▸ **REQUIRED ACTION A**
Translate into French this sentence from the Visual Prompting text below: "In contrast, in the prompt-based machine learning workflow, you can write a text prompt and, by calling a large language model API, start making predictions in seconds or minutes."
▸ **REQUIRED ACTION B**
Pick up the Visual Prompting text below after its final sentence and carry it on.

▸ **EXCERPTED TEXT**
My team at Landing AI just announced a new tool for quickly building computer vision models, using a technique we call Visual Prompting. It’s a lot of fun! I invite you to try it.
Visual Prompting takes ideas from text prompting — which has revolutionized natural language processing — and applies them to computer vision.
To build a text sentiment classifier, in the traditional machine learning workflow, you have to collect and label a training set, train a model, and deploy it before you start getting predictions. This process can take days or weeks.
In contrast, in the prompt-based machine learning workflow, you can write a text prompt and, by calling a large language model API, start making predictions in seconds or minutes.
- Traditional workflow: Collect and label -> Train -> Predict
- Prompt-based workflow: Prompt -> Predict
To explain how these ideas apply to computer vision, consider the task of recognizing cell colonies (which look like white blobs) in a petri dish, as shown in the image below. In the traditional machine learning workflow, using object detection, you would have to label all the cell colonies, train a model, and deploy it. This works, but it’s slow and tedious.
In contrast, with Visual Prompting, you can create a “visual prompt” in seconds by pointing out (by painting over) one or two cell colonies in the image and similarly pointing out the background region, and get a working model. It takes only a few seconds to (i) create the visual prompt and (ii) get a result. If you’re not satisfied with the initial model, you can edit the prompt (perhaps by labeling a few more cell colonies), check the results, and keep iterating until you’re satisfied with the model’s performance.

▸ **RECORDED DATA**

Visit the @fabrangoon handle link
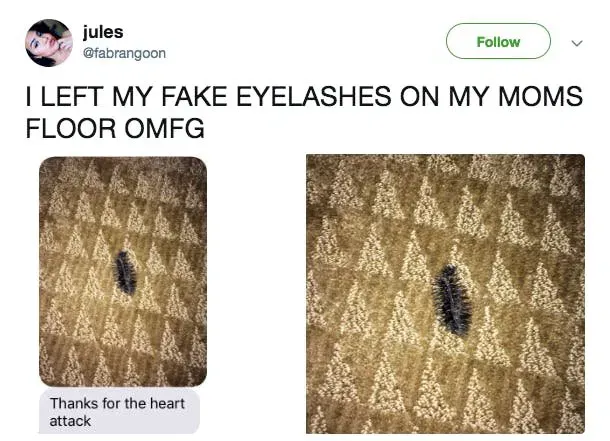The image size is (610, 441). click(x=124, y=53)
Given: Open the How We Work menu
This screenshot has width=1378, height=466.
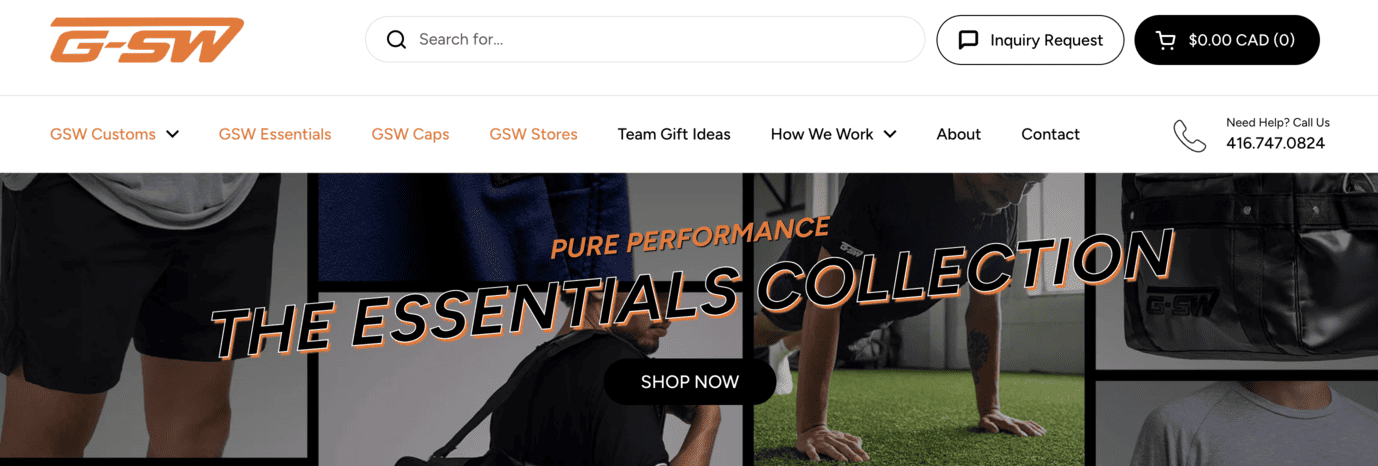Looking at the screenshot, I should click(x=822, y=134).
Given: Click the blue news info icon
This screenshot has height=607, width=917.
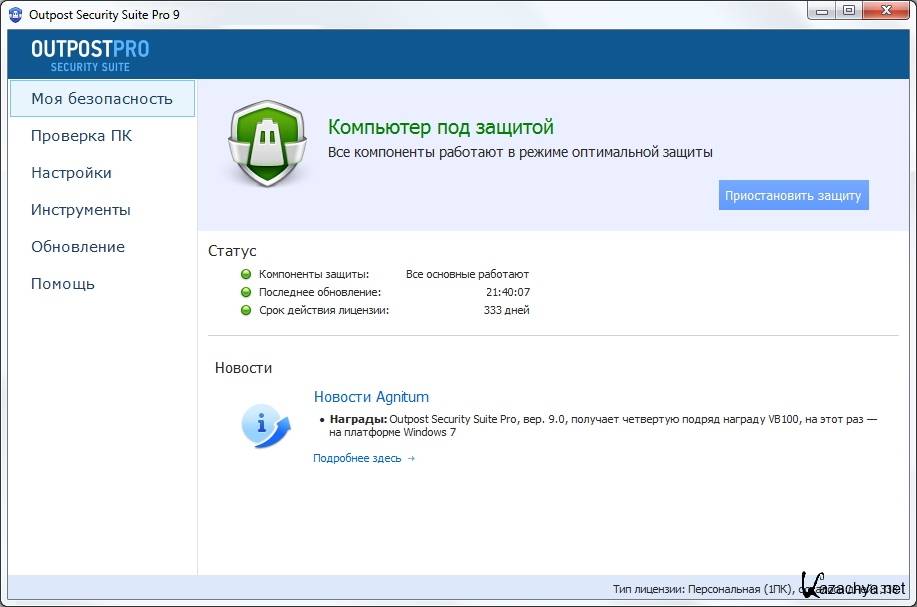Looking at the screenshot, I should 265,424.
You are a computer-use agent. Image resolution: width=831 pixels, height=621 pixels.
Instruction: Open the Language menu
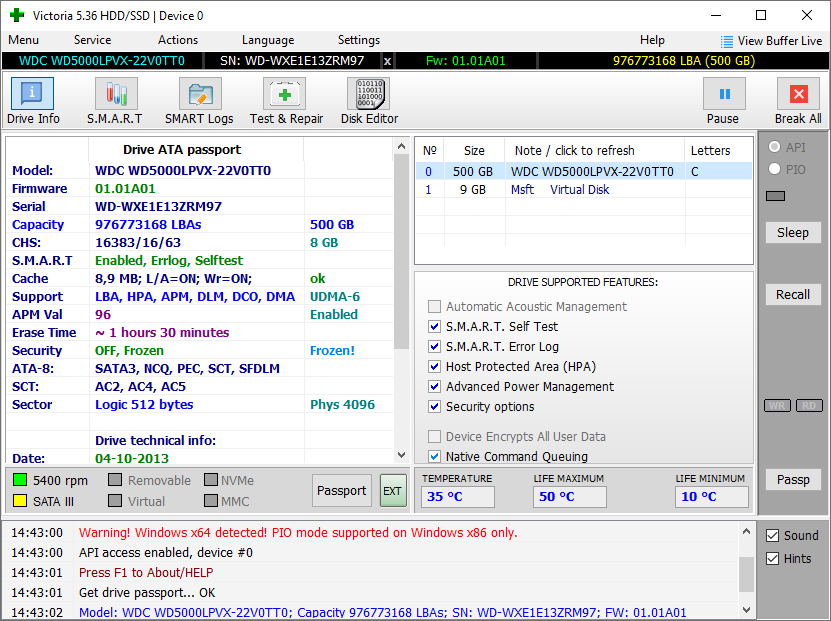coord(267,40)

▸ **REPLY A**
En revanche, dans le flux de travail d'apprentissage automatique basé sur les prompts, vous pouvez rédiger un prompt textuel et, en appelant l'API d'un grand modèle de langage, commencer à faire des prédictions en quelques secondes ou minutes.

▸ **REPLY B**
The resulting interaction feels like you’re having a conversation with the system. You’re guiding it by incrementally providing additional data in real time.
Since 2017, when the paper that introduced transformers was published, rapid innovation in text processing has transformed natural language models. The paper that introduced vision transformers arrived in 2020, and similarly it led to rapid innovation in vision. Large pretrained models based on vision transformers have reached a point where, given a simple visual prompt that only partially (but unambiguously) specifies a task, they can generalize well to new images.
We’re not the only ones exploring this theme. Exciting variations on Visual Prompting include Meta’s Segment Anything (SAM), which performs image segmentation, and approaches such as Generalist Painter, SegGPT, and prompting via inpainting.
Text prompting reached an inflection point in 2020, when GPT-3 made it easy for developers to write a prompt and build a natural language processing model. I don’t know if computer vision has reached its GPT-3 moment, but we’re getting close. I’m excited by the research that’s moving us toward that moment, and I think Visual Prompting will be one key to getting us there.